Sister metal rhodium, on the other hand, has benefitted from recent weakness in platinum prices, which posted a decline in January.
Rhodium doesn’t appear to have a natural substitute, and it’s a byproduct of platinum, so the decline in platinum prices, combined with higher output production costs, has led to a reduction in rhodium supply, said Egilinsky. That has combined with a “somewhat less liquid trading market” to create a “parabolic upward move over the last few years” for the metal.
Rhodium may still move higher, but “based on its previous volatile history, prices eventually could fall hard,” he warned.
For now, the economic impact of coronavirus hasn’t put any significant pressure on prices for the platinum group metals.
Tight supplies for palladium have continued to feed its price rally. A February report from Johnson Matthey estimated that the supply deficit for the metal widened to nearly 1.2 million ounces last year and is expected to deepen this year.
Read: Why palladium prices keep hitting new highs and rhodium has already rallied by over 40% this year
“Right now the coronavirus is being viewed as a short term global economic impact, so it hasn’t negatively influenced palladium prices as of yet,” said Egilinsky. “The narrative might change if coronavirus isn’t contained over the next few months as it might lead to prolonged negative impact on car sales in 2020.”
The potential fallout from the coronavirus “could lead to revising global GDP numbers lower, for at least the first part of the year,” he said.
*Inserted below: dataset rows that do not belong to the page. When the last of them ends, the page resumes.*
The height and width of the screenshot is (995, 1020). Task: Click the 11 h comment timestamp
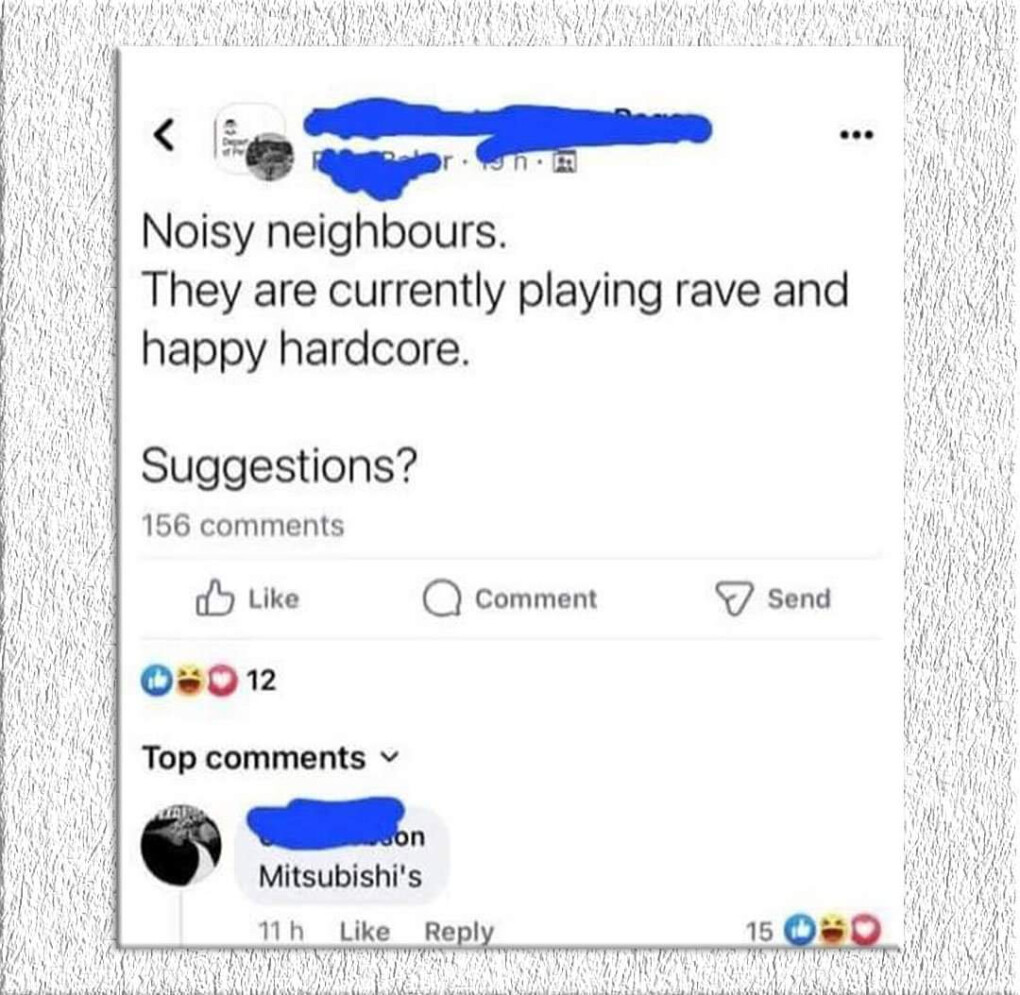click(x=281, y=932)
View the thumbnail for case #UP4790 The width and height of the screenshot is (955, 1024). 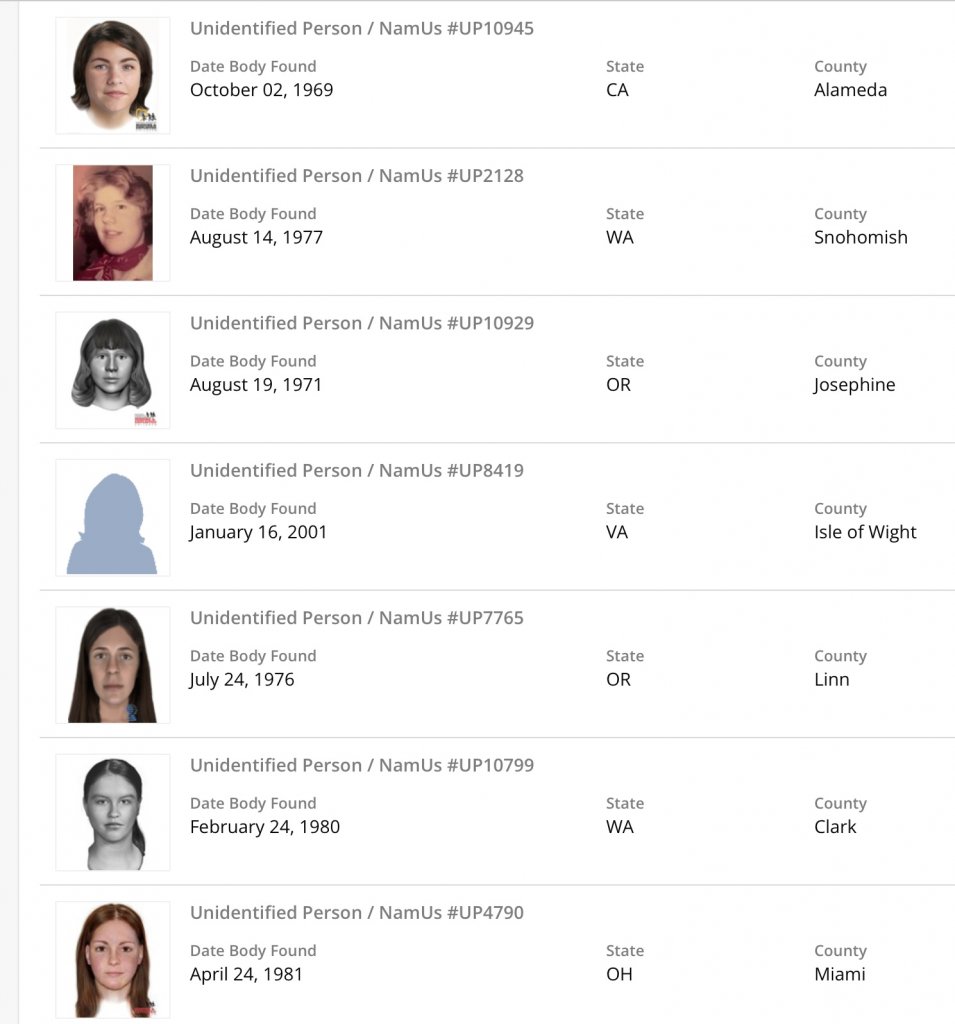(112, 959)
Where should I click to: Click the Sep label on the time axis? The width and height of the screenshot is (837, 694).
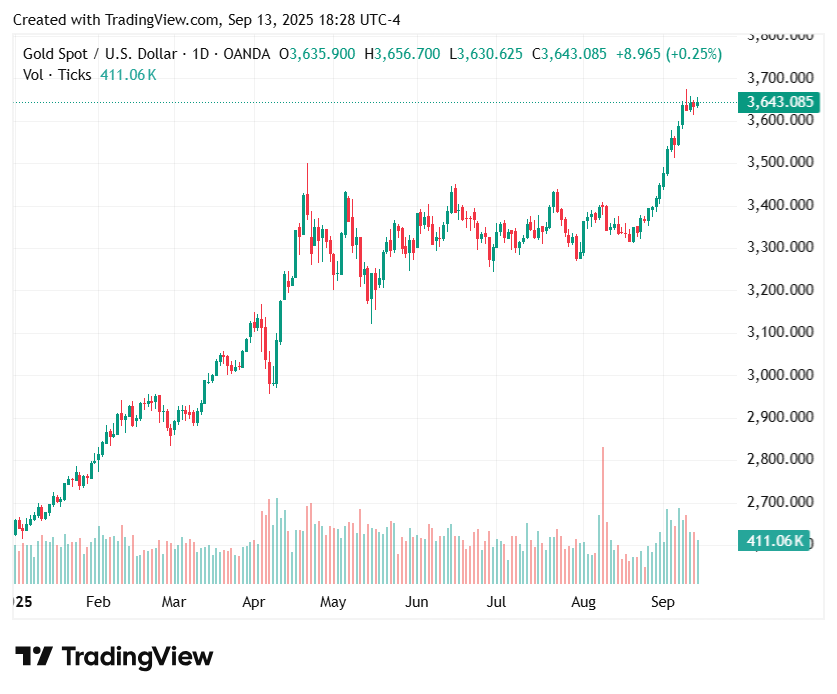pos(663,602)
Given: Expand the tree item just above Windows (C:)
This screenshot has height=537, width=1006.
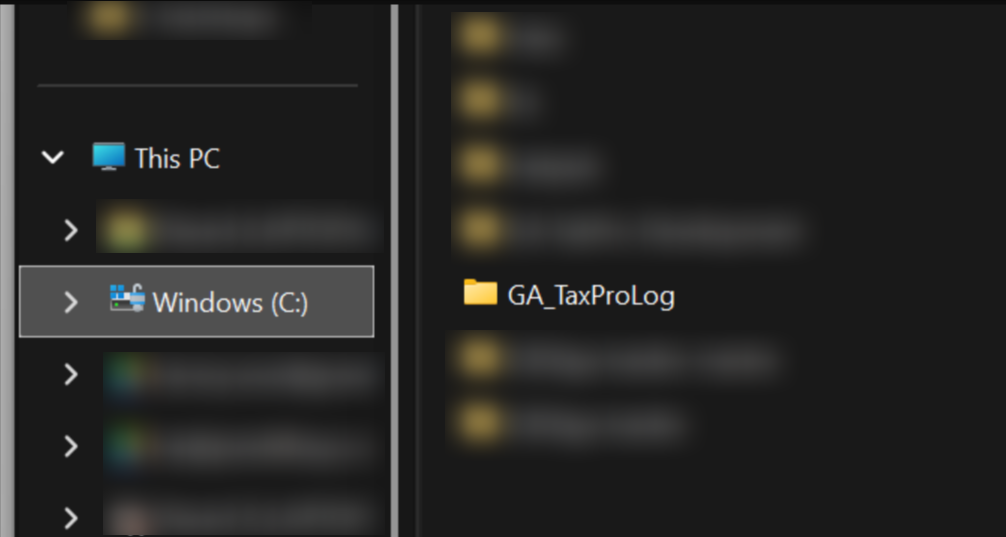Looking at the screenshot, I should [71, 231].
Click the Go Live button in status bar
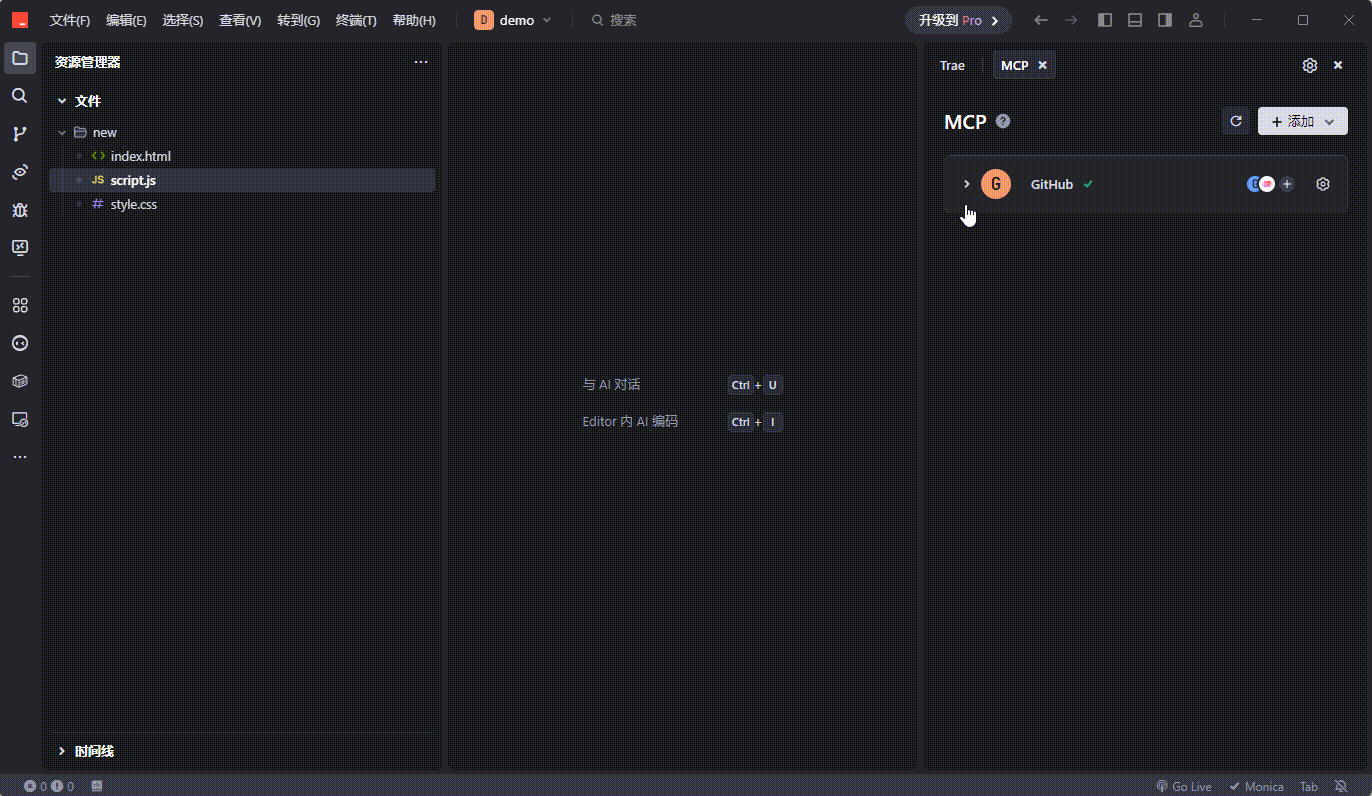 pyautogui.click(x=1184, y=786)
That could “result in palladium prices topping out around these current levels,” and lead to a correction of 10% to 20% in the short term.
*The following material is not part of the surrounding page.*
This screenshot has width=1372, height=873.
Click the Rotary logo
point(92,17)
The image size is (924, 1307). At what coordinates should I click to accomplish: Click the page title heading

Platinum prices, meanwhile, have garnered some haven support on the back of the economic worries tied to COVID-19, which is a novel coronavirus that was first diagnosed in humans in December in Wuhan, China.
But if the virus is successfully contained, there may a gradual turnaround in global growth that would “stunt platinum’s safe-haven demand and lower its price,” Alexander Kozul-Wright, commodities economist at Capital Economics, wrote in a recent note.
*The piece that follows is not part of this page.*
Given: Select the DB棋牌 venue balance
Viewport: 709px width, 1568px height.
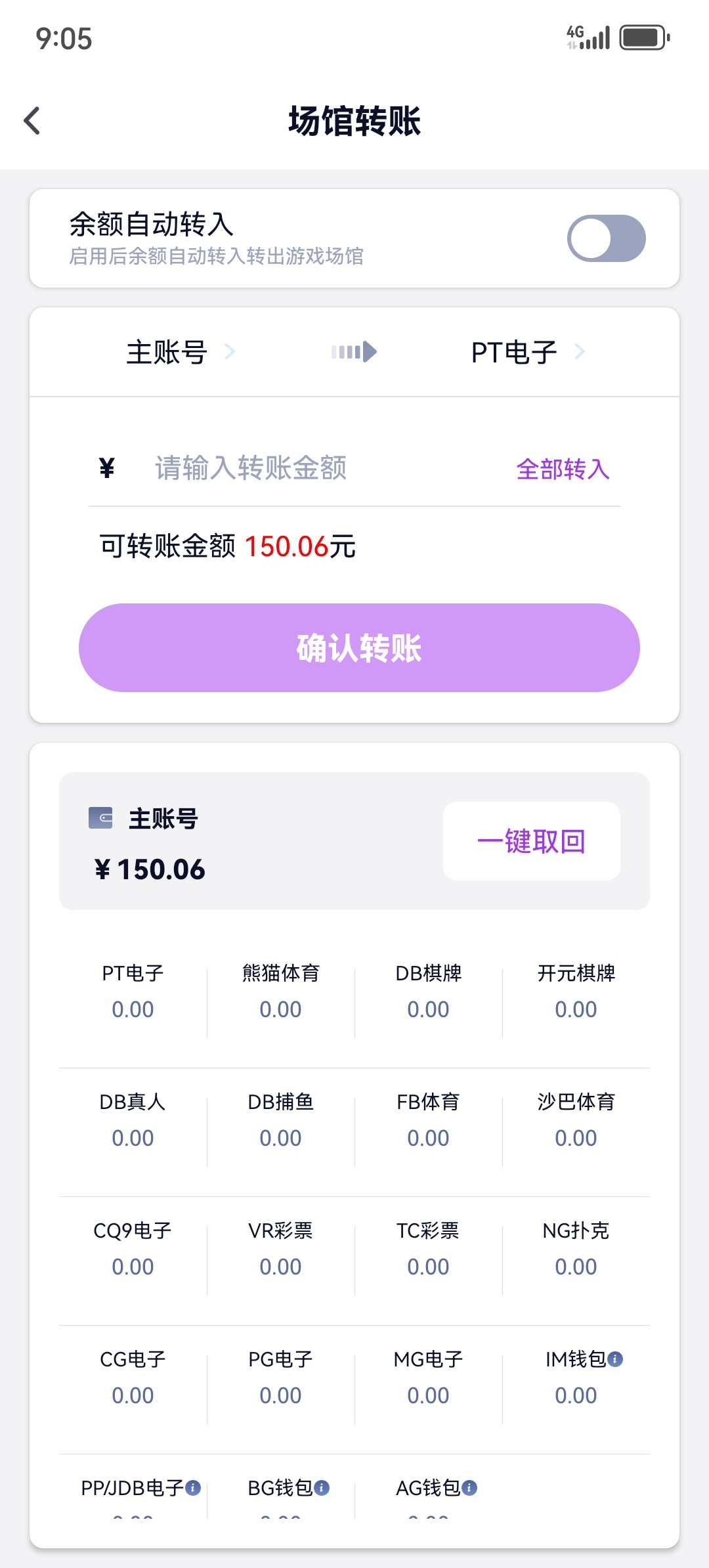Looking at the screenshot, I should point(428,991).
He also expects demand for platinum in China’s jewelry sector to continue its decline, noting that “fashion-conscious consumers have shied away” from platinum in favor of lower carat gold.
Still, Kozul-Wright sees a “limit to the scale of price losses” with stricter emissions standards in China and India boosting demand for platinum in heavy-duty vehicles, and the risk of a decline in South African platinum supplies, which have suffered in the wake of electricity supply issues.
Capital Economics forecasts a fall in platinum prices to $800 by the end of the year, from current levels around $980, he said.